Australia is in desperate need of a national cluster policy
This is where Germany and Europe have it all over Australia. Over the past decade they have formulated intelligent evidence-based industry and innovation policies, with generously resourced programmes targeting energy, circular economy and Industry 4.0 machine to machine, machine to human interfaces.
Across central and northern Europe, bipartisanship underscores political certainty and the ability for business to plan and invest for the long term – and not react to short-term policy political pivots such as the embarrassing annual changes to Australia’s research and development policies. Canberra, by comparison, seems hell bent on traditional industry policy and the re-casting of lazy industry assistance programs sector-by-sector, election cycle by election cycle. This is so last century.
21st century new economy industry policy is about forging clusters with deep domain knowledge at the heart of global competitiveness. If Australia is to make this new economy transition it needs not one, not two, but many clusters as one finds in Germany.
It’s time to get our fingers sticky, lift our ambitions and deliver a policy that can accelerate Australian entrepreneurship and creativity.
Rodin Genoff is Managing Director, Rodin Genoff & Associates, international cluster and innovation expert and author of Manufacturing Prosperity, edited with Professor Roy Green, and New Women, New Men, New Economy. He is currently running cluster projects in Denmark, Sweden and Victoria.
EIDA Editor: While the (east coast-based) author notes the inclusion of electronics along with software and industrial design etc. firms in the SA ‘Defence Cluster’, there is no recognition of the ‘Adelaide Electronics Industry Cluster’ with its 300 firms and their 11,000 well-trained and well-paid staff who develop and build electronic products and systems, for agtech, automotive, defence, environment, meditech, scientific, telecommunications etc., with some of these firms engaged in both defence and non-defence electronics sectors.
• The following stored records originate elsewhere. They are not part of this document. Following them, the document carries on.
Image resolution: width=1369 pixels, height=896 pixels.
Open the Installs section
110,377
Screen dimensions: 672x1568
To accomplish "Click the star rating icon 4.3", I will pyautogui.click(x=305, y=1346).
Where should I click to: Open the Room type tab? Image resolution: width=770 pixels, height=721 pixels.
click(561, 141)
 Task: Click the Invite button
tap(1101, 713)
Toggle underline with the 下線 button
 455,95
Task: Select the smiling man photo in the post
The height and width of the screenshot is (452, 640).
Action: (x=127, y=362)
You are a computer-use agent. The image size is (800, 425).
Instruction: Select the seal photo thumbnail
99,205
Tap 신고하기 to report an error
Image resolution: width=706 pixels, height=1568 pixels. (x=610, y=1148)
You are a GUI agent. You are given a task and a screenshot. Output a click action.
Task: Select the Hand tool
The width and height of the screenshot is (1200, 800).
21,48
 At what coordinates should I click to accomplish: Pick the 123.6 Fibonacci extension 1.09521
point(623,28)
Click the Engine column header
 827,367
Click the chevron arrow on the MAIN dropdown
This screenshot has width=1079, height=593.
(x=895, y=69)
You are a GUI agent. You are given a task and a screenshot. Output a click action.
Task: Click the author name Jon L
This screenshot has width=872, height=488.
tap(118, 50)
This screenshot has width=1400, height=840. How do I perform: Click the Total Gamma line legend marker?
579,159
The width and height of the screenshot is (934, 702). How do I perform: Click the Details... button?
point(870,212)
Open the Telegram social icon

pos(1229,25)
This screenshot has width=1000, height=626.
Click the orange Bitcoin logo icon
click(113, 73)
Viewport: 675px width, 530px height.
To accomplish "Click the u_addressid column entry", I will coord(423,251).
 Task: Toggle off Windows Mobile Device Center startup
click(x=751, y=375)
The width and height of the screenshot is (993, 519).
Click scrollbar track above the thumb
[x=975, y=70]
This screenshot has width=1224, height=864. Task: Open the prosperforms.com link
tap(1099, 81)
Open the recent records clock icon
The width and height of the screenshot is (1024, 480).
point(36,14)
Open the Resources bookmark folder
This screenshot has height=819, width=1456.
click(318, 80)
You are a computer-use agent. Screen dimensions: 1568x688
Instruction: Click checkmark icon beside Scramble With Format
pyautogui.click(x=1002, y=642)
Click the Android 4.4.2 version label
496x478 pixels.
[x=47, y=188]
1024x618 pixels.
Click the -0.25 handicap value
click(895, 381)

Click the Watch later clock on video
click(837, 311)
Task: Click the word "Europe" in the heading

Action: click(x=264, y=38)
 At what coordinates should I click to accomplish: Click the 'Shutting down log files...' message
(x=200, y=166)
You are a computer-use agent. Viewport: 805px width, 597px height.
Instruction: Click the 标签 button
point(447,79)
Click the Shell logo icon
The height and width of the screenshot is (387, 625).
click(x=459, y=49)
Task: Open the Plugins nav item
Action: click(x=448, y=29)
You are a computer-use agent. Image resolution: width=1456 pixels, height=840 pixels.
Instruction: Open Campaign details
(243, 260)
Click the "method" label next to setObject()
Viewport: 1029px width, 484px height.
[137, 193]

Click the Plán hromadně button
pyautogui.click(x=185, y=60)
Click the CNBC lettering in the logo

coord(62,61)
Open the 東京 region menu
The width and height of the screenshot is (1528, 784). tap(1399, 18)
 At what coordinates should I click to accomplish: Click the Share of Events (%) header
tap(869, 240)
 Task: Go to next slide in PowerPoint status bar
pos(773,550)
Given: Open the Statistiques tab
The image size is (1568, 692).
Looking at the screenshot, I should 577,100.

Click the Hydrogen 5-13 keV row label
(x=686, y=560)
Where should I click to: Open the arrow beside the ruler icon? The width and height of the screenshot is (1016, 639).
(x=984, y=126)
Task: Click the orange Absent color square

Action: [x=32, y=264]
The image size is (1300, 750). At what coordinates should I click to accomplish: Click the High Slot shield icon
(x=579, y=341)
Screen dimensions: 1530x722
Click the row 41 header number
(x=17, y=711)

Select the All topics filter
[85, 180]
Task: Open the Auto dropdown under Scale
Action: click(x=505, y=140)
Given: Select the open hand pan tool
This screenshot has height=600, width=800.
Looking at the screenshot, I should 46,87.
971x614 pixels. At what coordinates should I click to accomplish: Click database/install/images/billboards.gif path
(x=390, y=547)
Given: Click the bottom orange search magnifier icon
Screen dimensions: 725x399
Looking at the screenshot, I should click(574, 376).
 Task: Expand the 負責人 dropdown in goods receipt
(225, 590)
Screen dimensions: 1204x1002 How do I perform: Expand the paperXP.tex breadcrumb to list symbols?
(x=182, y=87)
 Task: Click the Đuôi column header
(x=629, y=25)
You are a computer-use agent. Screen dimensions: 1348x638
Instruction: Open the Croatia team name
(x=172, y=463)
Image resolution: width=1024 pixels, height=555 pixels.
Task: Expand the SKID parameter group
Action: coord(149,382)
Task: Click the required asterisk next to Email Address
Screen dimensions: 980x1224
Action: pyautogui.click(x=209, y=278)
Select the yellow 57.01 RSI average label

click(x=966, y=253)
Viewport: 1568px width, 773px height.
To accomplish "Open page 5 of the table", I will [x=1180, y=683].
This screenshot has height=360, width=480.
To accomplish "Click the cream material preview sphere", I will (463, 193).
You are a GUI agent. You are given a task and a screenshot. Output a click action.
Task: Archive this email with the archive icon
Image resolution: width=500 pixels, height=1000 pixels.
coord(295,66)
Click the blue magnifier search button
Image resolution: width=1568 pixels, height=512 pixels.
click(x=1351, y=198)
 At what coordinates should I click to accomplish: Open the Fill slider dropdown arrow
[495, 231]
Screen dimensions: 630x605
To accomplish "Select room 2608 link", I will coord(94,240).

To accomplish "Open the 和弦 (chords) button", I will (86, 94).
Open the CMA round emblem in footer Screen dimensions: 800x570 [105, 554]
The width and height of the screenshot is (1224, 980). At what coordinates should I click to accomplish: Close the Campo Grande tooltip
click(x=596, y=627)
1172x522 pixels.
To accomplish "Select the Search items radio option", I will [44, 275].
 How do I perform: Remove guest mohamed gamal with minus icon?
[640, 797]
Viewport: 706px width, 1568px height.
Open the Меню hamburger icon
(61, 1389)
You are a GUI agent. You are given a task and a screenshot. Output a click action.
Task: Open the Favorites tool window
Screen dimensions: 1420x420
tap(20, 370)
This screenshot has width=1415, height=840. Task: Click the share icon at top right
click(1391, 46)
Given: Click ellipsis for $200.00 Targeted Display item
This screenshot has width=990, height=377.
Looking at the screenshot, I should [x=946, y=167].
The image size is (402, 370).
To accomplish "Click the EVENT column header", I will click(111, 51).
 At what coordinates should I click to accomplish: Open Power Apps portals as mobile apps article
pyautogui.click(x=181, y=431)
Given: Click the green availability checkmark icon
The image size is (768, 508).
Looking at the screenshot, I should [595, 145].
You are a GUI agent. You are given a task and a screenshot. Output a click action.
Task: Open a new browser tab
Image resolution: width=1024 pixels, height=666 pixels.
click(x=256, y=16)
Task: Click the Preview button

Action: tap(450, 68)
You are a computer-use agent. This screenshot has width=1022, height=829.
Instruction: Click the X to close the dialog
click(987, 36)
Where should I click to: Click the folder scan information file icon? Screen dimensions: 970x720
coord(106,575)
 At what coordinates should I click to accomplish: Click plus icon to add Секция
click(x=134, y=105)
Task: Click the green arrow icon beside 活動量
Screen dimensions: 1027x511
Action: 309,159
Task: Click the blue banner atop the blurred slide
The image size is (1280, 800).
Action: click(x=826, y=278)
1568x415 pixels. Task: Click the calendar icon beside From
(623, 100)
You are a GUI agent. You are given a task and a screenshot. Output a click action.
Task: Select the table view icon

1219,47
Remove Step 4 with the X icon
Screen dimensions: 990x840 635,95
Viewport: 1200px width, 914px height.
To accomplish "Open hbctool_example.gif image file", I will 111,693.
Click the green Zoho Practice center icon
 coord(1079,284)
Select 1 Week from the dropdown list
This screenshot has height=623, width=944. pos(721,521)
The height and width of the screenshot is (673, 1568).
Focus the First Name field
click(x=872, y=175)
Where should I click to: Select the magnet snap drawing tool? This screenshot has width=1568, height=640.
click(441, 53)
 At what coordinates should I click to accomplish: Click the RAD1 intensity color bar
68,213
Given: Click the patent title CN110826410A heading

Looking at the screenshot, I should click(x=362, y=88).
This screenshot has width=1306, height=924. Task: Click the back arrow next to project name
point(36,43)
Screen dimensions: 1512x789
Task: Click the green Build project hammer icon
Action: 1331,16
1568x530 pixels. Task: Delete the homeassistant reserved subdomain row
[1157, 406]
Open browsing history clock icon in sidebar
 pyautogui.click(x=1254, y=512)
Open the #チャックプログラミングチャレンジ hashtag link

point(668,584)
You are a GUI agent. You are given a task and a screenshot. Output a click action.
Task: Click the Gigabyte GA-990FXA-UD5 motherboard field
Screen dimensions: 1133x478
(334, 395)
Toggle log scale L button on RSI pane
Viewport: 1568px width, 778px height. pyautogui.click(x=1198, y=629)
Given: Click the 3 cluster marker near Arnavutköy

The above article also states that “Australia is in desperate need of a national cluster policy” and that Europe and particularly Germany “Over the past decade have formulated intelligent evidence-based industry and innovation policies …”.
If this suggests that our government/s should engage in ‘Cluster Programs’ to ‘create’ clusters then please spare us. Twenty years ago the SA Government and others around the world tried to ‘create’ clusters in various industry sectors, reasoning that the ‘industry clusters’ researched by Michael Porter (1) worked well in US and EU industries, so they should be good for other industries.
The SA ‘Cluster Program’ failed across its many target industries and was eventually abandoned. The Adelaide electronics industry cluster that had evolved through self-organisation several decades earlier was not included in the SA ‘Cluster Program’ as it was ”an already established cluster”. Indeed the Adelaide electronics industry cluster had developed by ‘self-Organisation’ and without government plan or assistance sevetral decades before the phenomenon was described by Porter.
- Porter, M. (1990) The Competitive Advantage of Nations, New York, The Free Press.